Taking the life out of Yemen
The US-supported bombing of Yemen has left 1.4 billion people without food while 300,000 have fled their towns.
The Yemeni Minister of Communication, Nadia al Saqaf, has said that Yemen will need at least $1 billion dollars in aid over the next six months to deal with the ongoing humanitarian crisis caused by the aerial bombing campaign led by Saudi Arabia.
“The humanitarian situation is much deteriorated by the lack of sanitation and shortages of electricity, water and security, and Yemen needs millions of dollars to meet those needs,” Al Saqaf said on the sidelines of a meeting in Doha, where she studies the humanitarian situation in Yemen.
The minister stressed three fundamental needs: food and water, hospitals and fuel.

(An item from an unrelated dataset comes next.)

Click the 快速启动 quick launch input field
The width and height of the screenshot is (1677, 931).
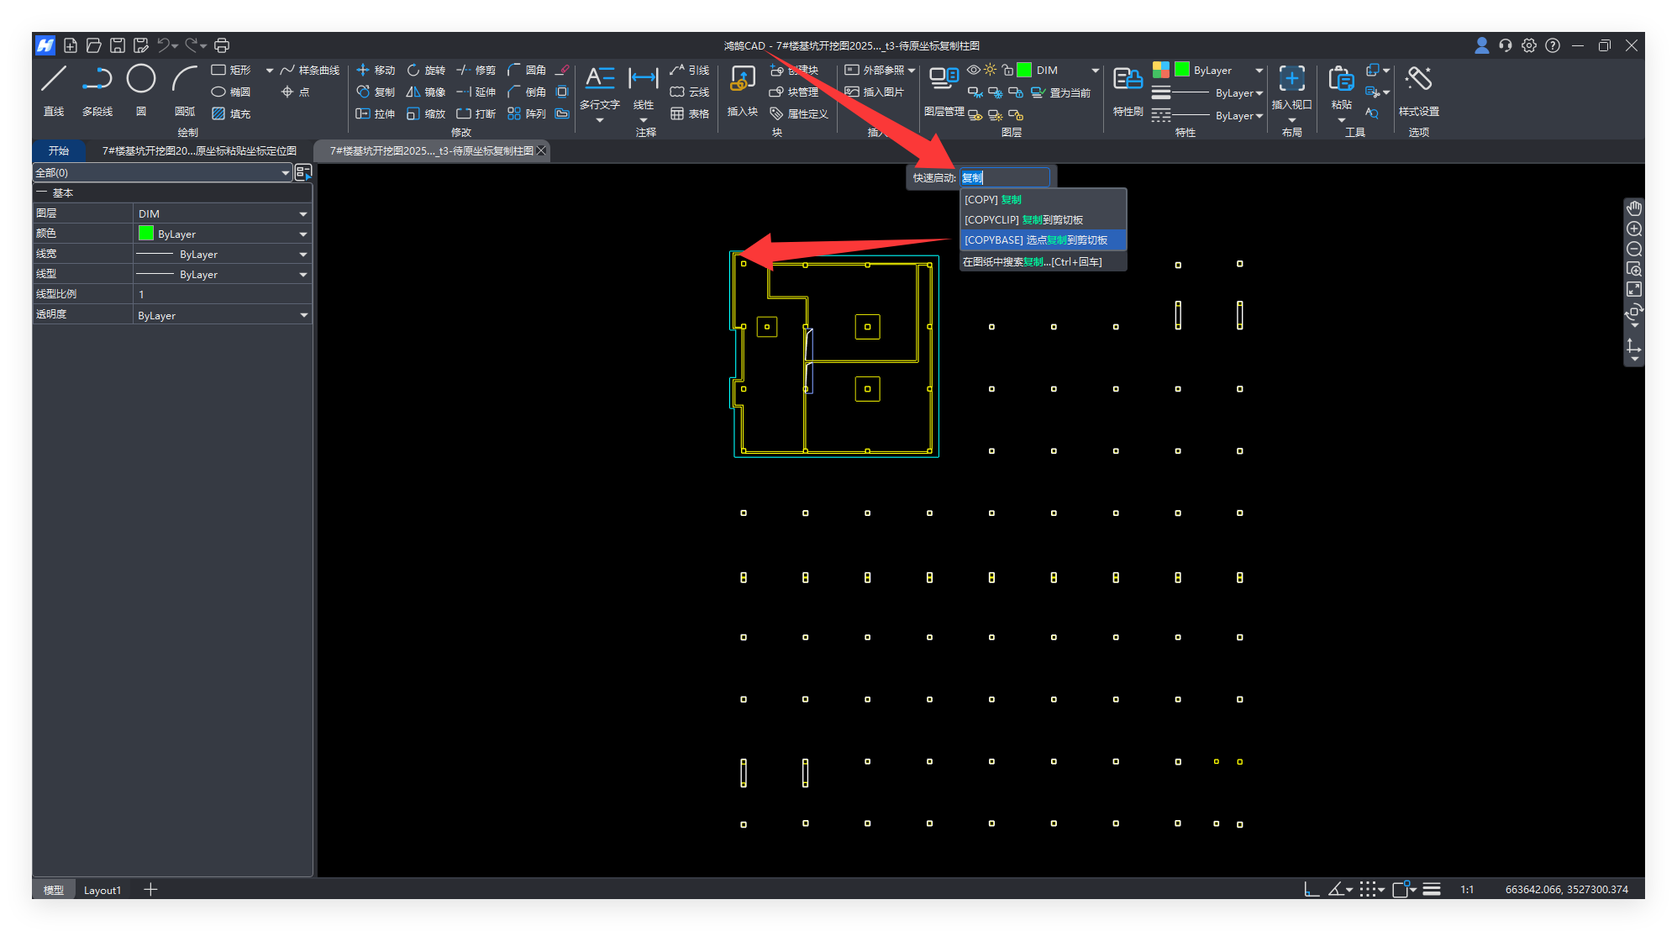pyautogui.click(x=1005, y=177)
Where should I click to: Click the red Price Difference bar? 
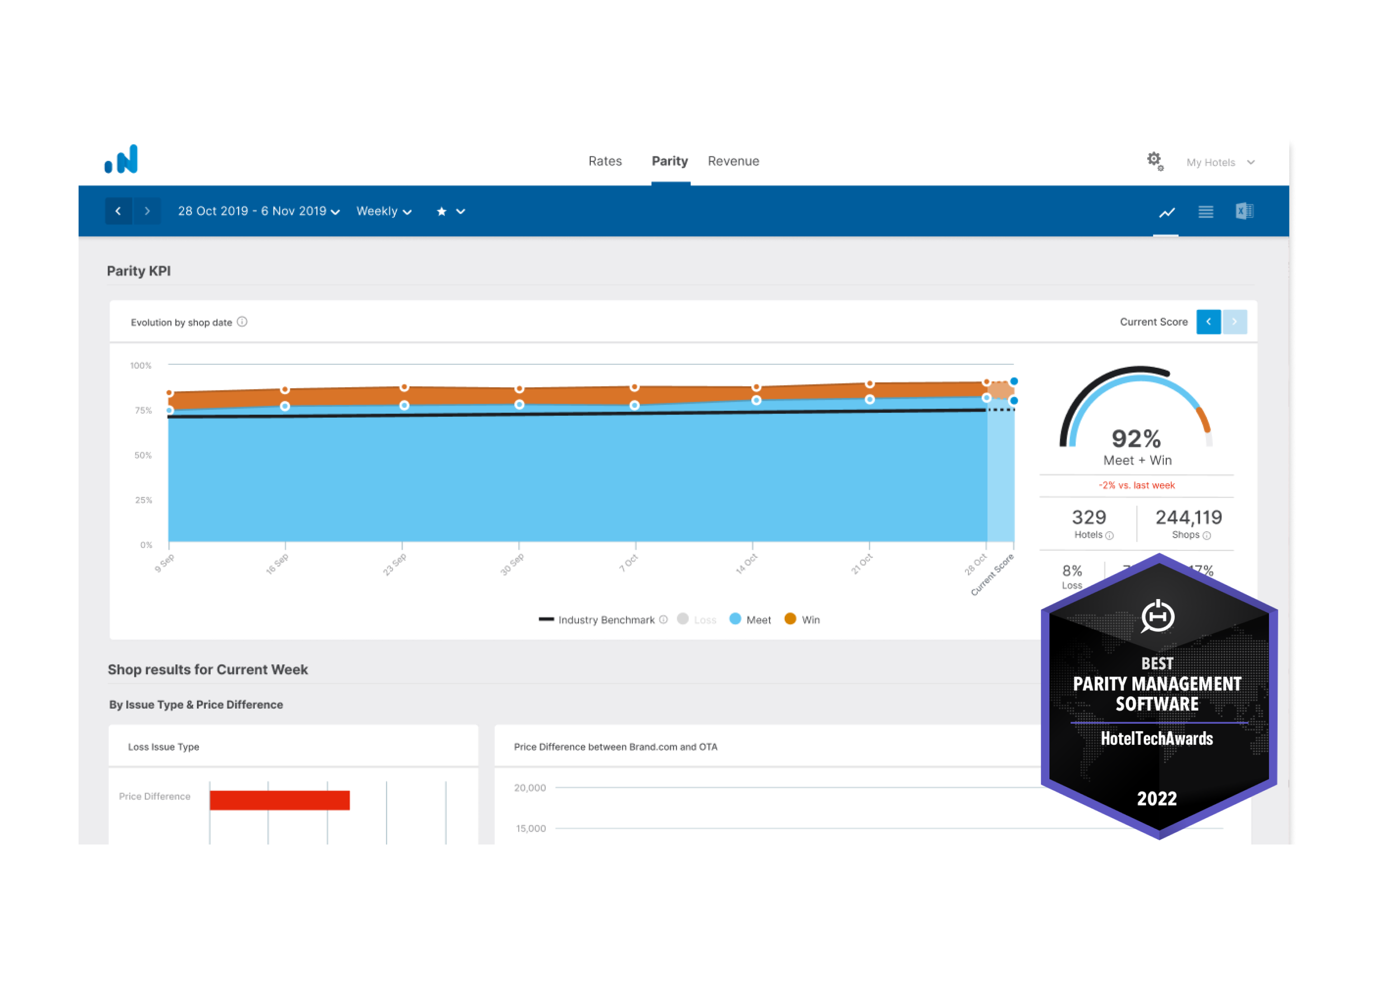[x=279, y=800]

“If fuel is not supplied in the next two weeks, humanitarian operations will stop to a halt,” said Al Saqaf.
The head of the Yemeni government also stressed that the provinces of Aden, Al Dalia, Lahech and Taiz, all in the south, lack the basic conditions for life.
Other 19 provinces of the total of 29 are the scene of armed conflict, she added.

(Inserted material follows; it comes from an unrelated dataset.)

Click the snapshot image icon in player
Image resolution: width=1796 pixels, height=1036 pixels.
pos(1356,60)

The minister set at 1,400,000 people the total of Yemenis suffering from food insecurity as a result of the western-sponsored bombings, which have been added to the 10 million people who already live in that situation.
She also said that 300,000 people fled their cities because of the new wave of bombings and clashes, which are added to other 350,000 displaced people who were forced to leave their homes during previous wars.

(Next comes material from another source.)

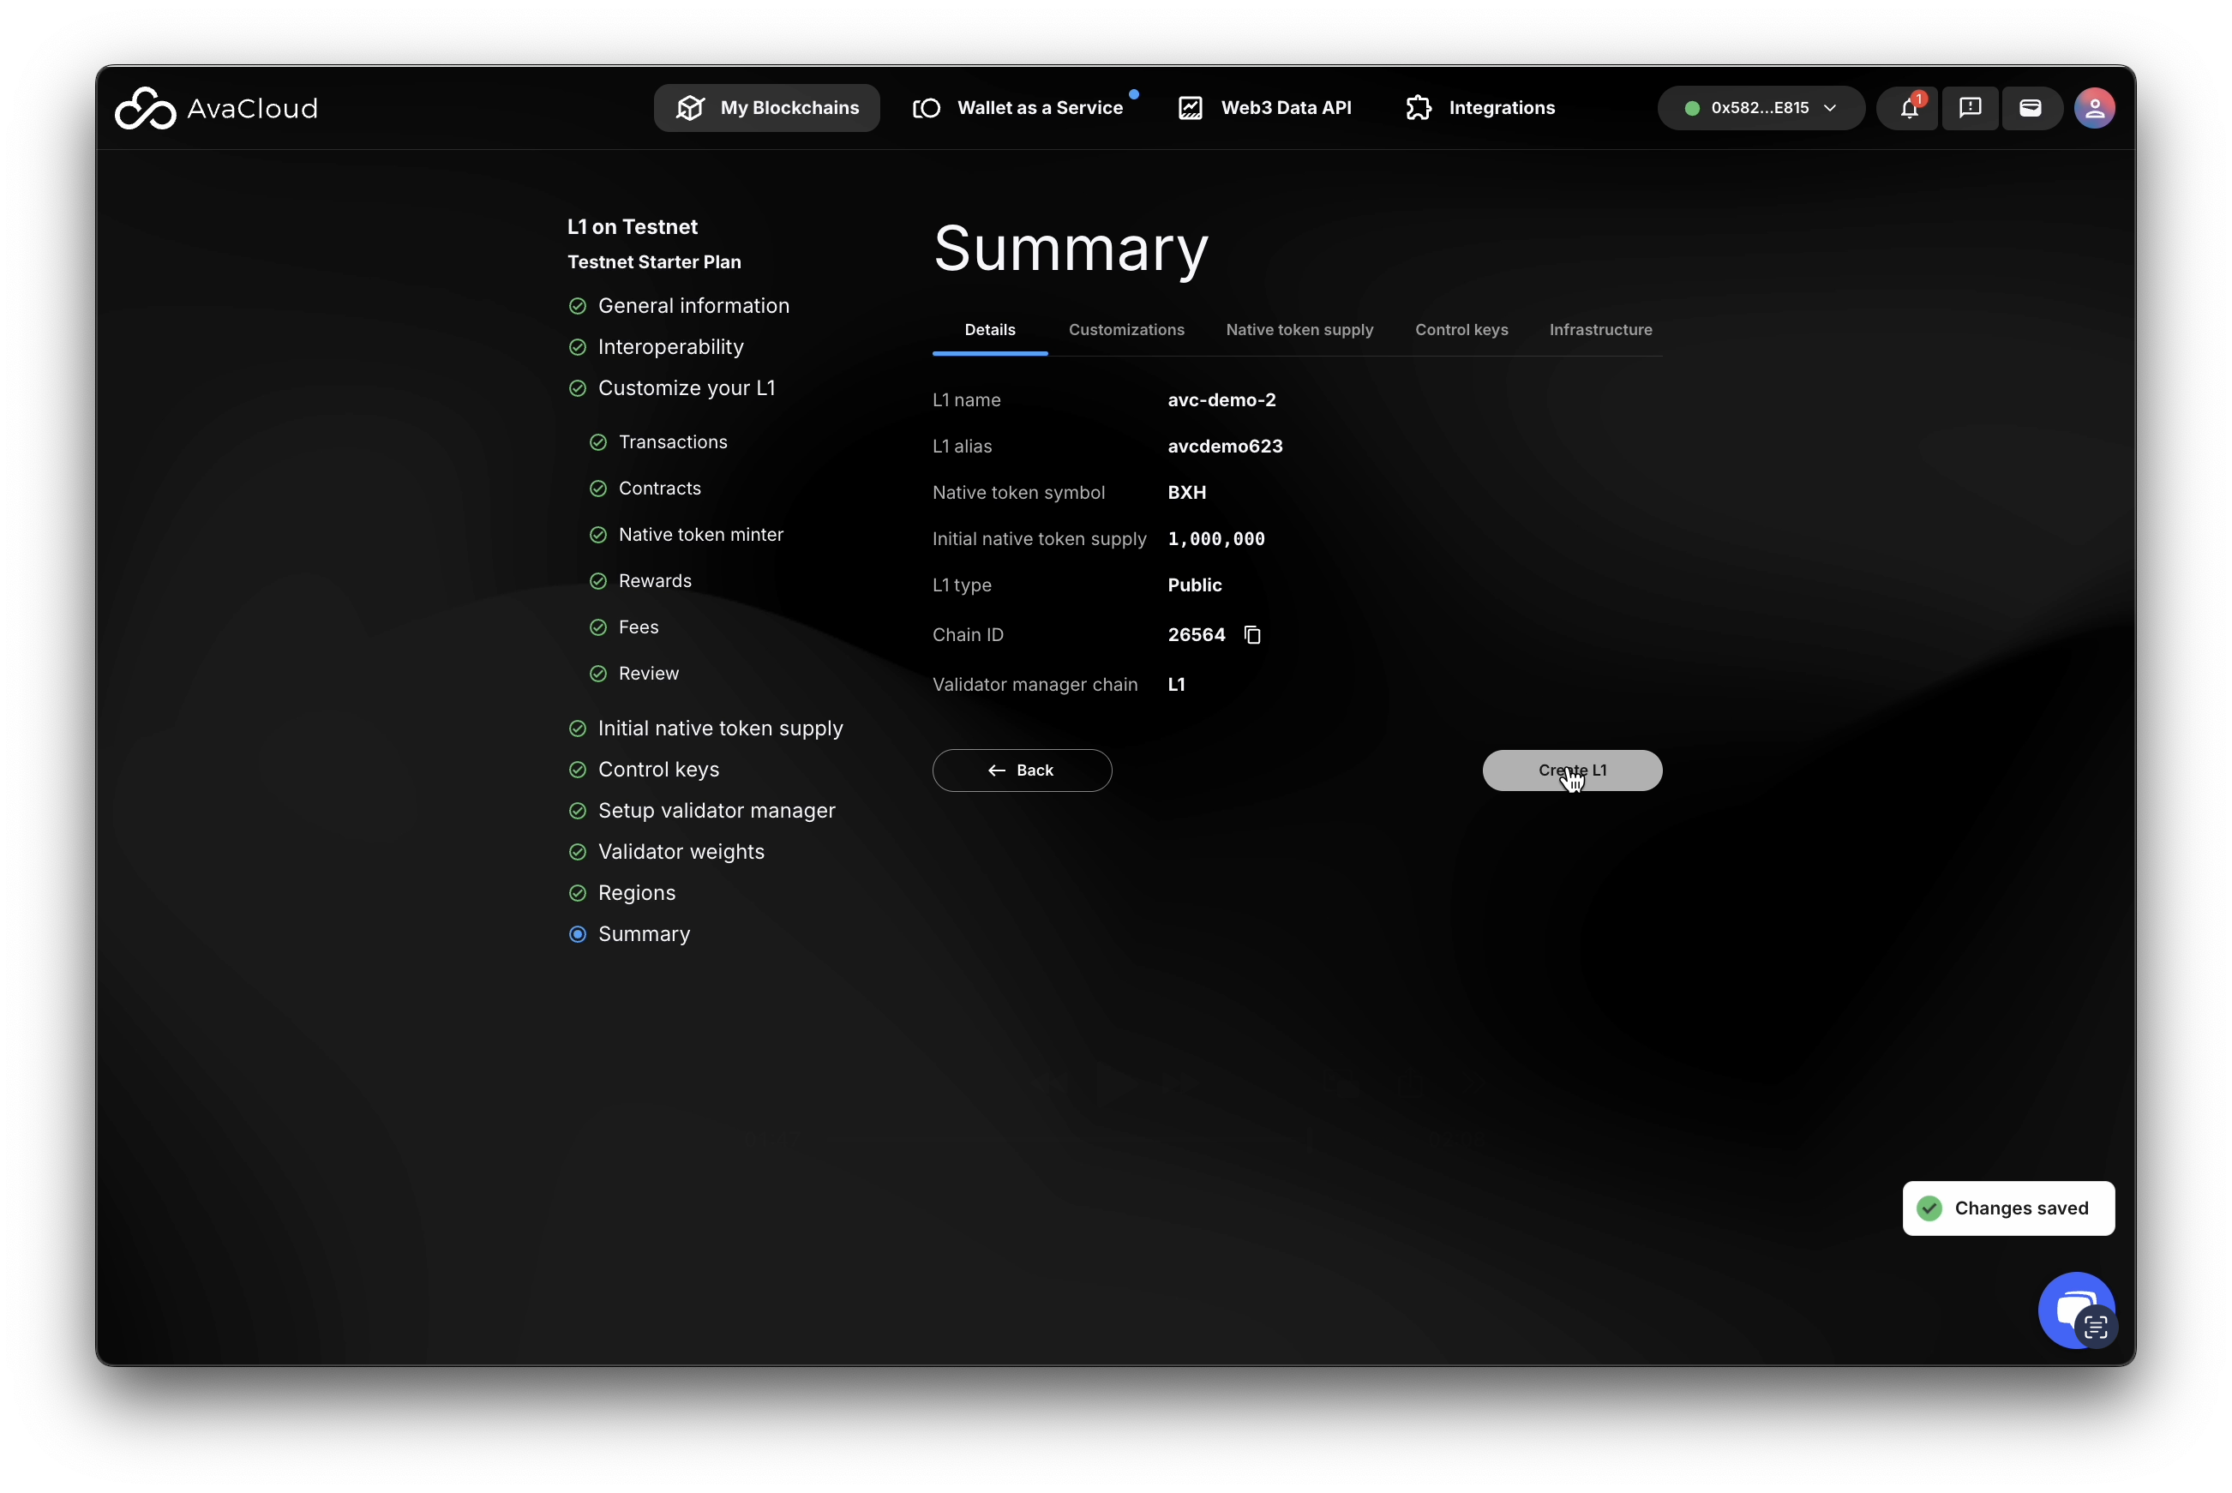
Task: Open the Regions step
Action: pos(636,893)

On 21 April, the Arab coalition, led by Saudi Arabia, reported that it had officially ended its military campaign, which consisted of bombing for nearly a month against alleged rebel Houthi positions in Yemen.
That same day, the alliance of Arab nations announced a new operation which began a day later, and which allegedly aims to rebuild Yemen. However, all that the Yemeni people have seen ever since the start of the aerial bombings has been destruction, not rebuilding.
The Arab coalition has continued to bombard certain areas of the country, including populated areas and basic infrastructure, where its leadership says Shiite militiamen are present. The bombings are taking place while fighting continues between rival militia factions in southern provinces.
Humanitarian organizations such as Doctors Without Borders and the International Committee of the Red Cross have repeatedly denounced the major humanitarian needs that this new conflict has added to the already difficult situation in the poorest country of the Arabian peninsula.